I'm not an expert on hip hop but my appreciation of hip hop dates back to Afrika Bambaata, Grandmaster Flash and the Furious Five, Erik B & Rakim and Curtis Blow. I disagree that there is an abundance of exciting music in hip hop, reggae or any other genre of contemporary music. For me the release of Blowout Comb by Digable Planets in 1994 was hip hop's finest moment but that album tanked because everyone was too busy listening to Nirvana, Pearl Jam and gangsta rap.

My disagreement with you on the artistic value of Chant Down Babylon has more to do with my own involvement in reggae music. I played in a successful reggae band in Boston, gigged as reggae sound system operator and still do a reggae and dub oriented radio show. As a result I have some pretty stong opinions about social and cultural significance of reggae music.

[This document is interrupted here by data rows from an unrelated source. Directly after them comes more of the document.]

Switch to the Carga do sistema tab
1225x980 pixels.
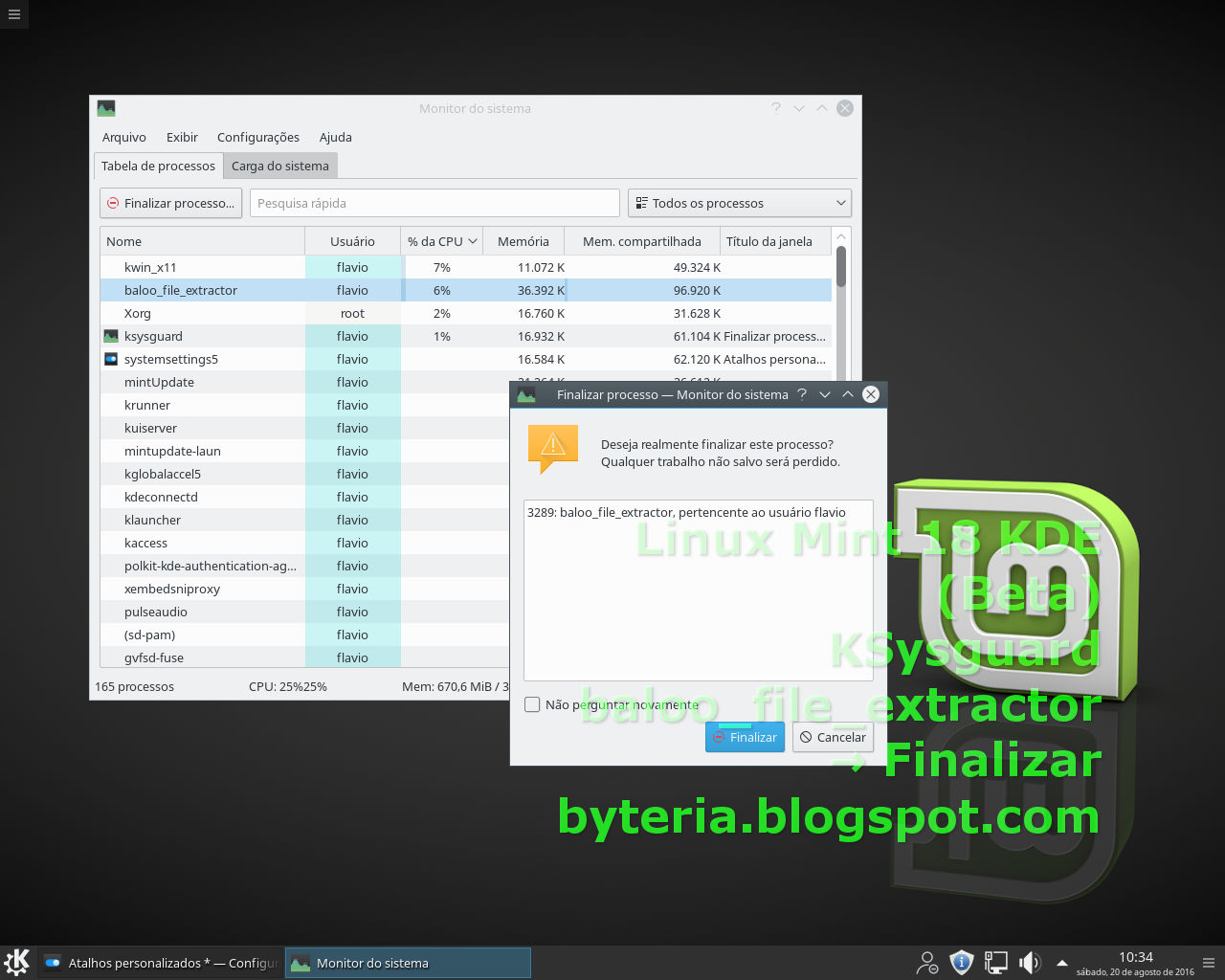(279, 165)
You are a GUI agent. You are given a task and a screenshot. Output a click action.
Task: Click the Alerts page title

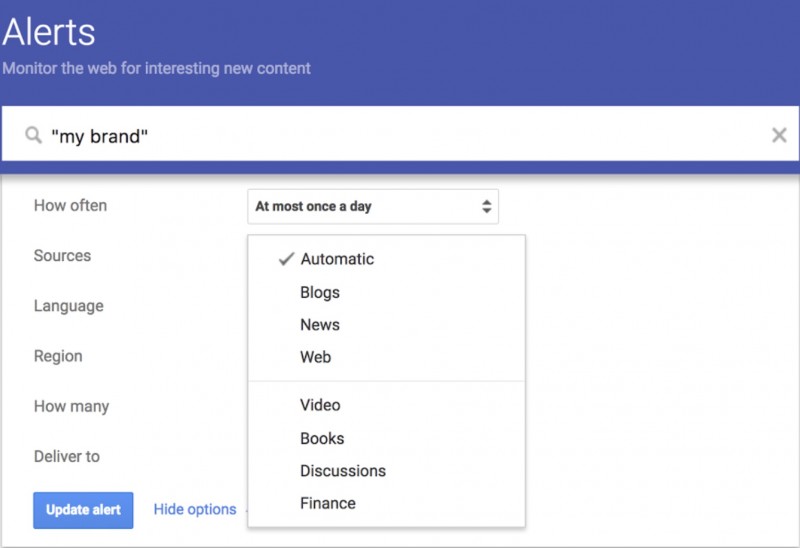[49, 33]
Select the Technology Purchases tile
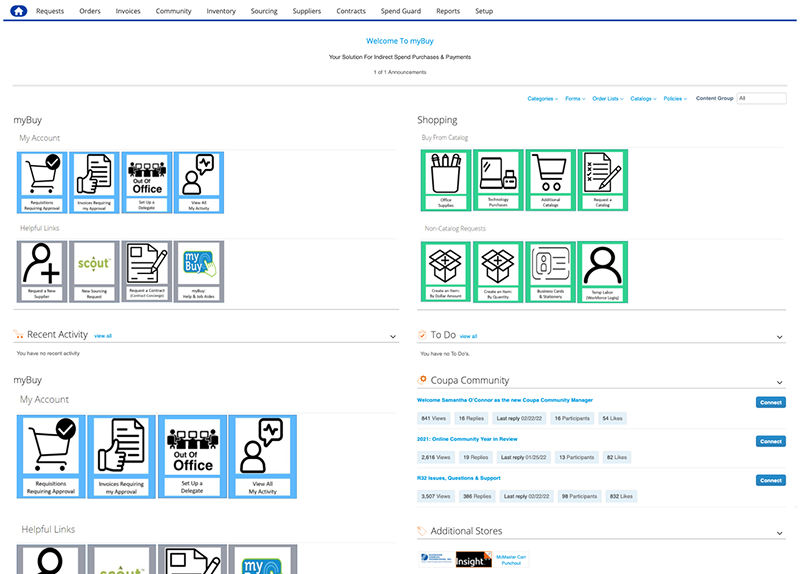800x574 pixels. 498,181
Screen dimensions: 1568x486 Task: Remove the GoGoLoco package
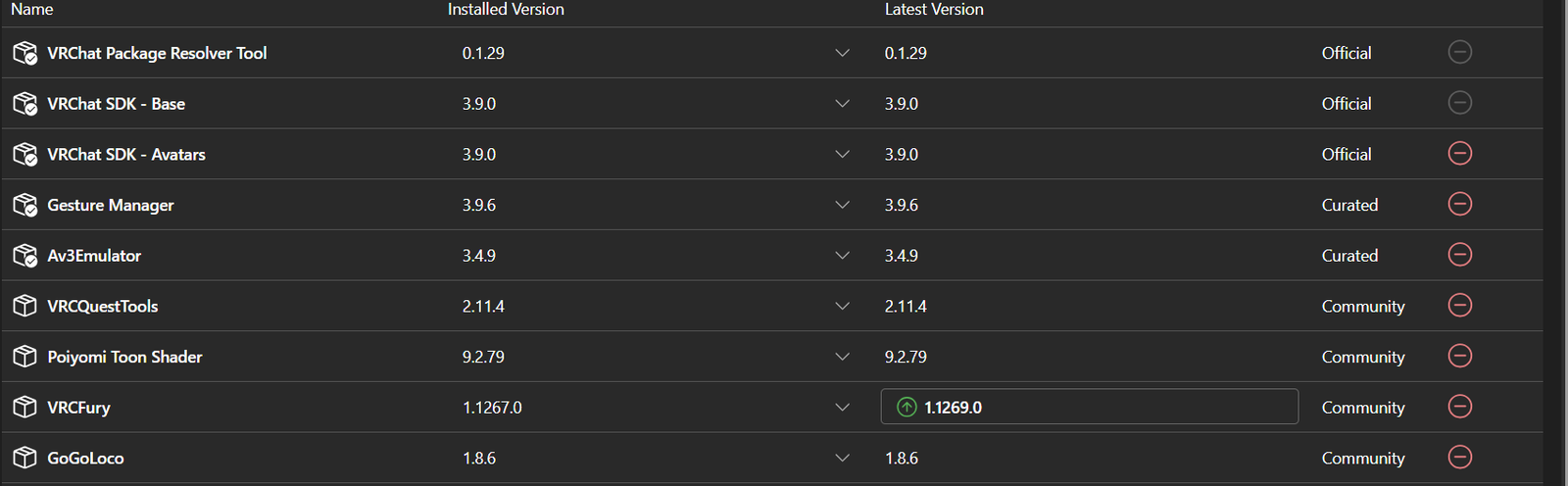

Most of the current "reggae music" isn't technically reggae because the one drop, skank tempo of the music which made reggae music so distinctive, has largely abandonned for a gunned up sleng teng tempo that's closer to calypso or socca. The difference of the newer uptempo reggae is as different as ska, bluebeat, and rock steady were different from the tempo of reggae music.


I became aquainted with reggae because I grew up in St. Ann's Parish Jamaica at height of the 1976-1982 roots reggae explosion and there's nothing as musically significant going on in Jamaica today. Anthony B. is the best of the current crop reggae artists and he not an artist of the same caliber as his predecessors like Burning Spear, Marley, Tosh, Joesph Hill, Gregory Isaacs, the Roots Radics, Big Youth, U-Roy, Sugar Minott or Lee Perry.

It's rare for me to walk into a music store or shop on the internet and find an album, EP or single I'm really looking for. Especially now that most music retailers have devoted most of the inventory space to album titles that sell fast. I doubt if many storefront music retailers will survive the next five years. The reggae music intentory at my local collector's music store, Vintage Vinyl is down to mostly Bob Marley, Peter Tosh, some best selling reggae anthologies ([like The Harder They Come), the ubiquitous Shaggy and UB 40 (which is not really a reggae group any more than the Beat or the Specials were reggae groups). Perhaps British music retailers carry more of a reggae inventory but I usually end up purchasing from a friend of mine that runs a small storefront reggae specialty shop in Brooklyn.

I subscribed to I-Tunes for over a year and found their inventory of music was completely market driven and found very little music that I hadn't already heard or worth more than 2 or 3 listenings. I subscribe to Altnet music service which has extensive selections from Atlantic, Warner, Sony-BMG, Geffen, EMI, Universal and Interscope music catalogues. I'm surprised at the number of out of issue, rare and esoteric titles Altnet carries along with most new releases by first, second and third tier artists. It's $19.95 a month for unlimited downloads so instead of spending $19.95 for a single album that sucks and can download thousands of tunes and albums a month for the same price.

So we disagree about the abundance of good music as well since I believe you have to dig through a lot of dirt to find an occasional musical gem. I think most of the current innovations in contempory music are taking place in roots music (No Depression), the revitalized soul music scene, and dub. Some of the better pop oriented indy bands like Throw Me the Statute, M83, the Dodos, the Minature Tigers, City and Color, Devochka, Fleet Foxes and Koushik are opening up musical space that is new to most rock music fans.

Thanks for taking time to respond to my other post. I hope you won't it against me that we have a difference in taste on the Chant Down Babylon album. It's fair to say we probably agree on far more things musically than we disgree on.

I'm curious if you've explored the wide array of music that is the foundation of reggae music, like Culture, the Heptones, the Morwells, the Mediations, the Mighty Diamonds, Dennis Brown, U-Roy, Big Youth, Gregory Issacs, the Congos, the Upsetters and Ras Michael?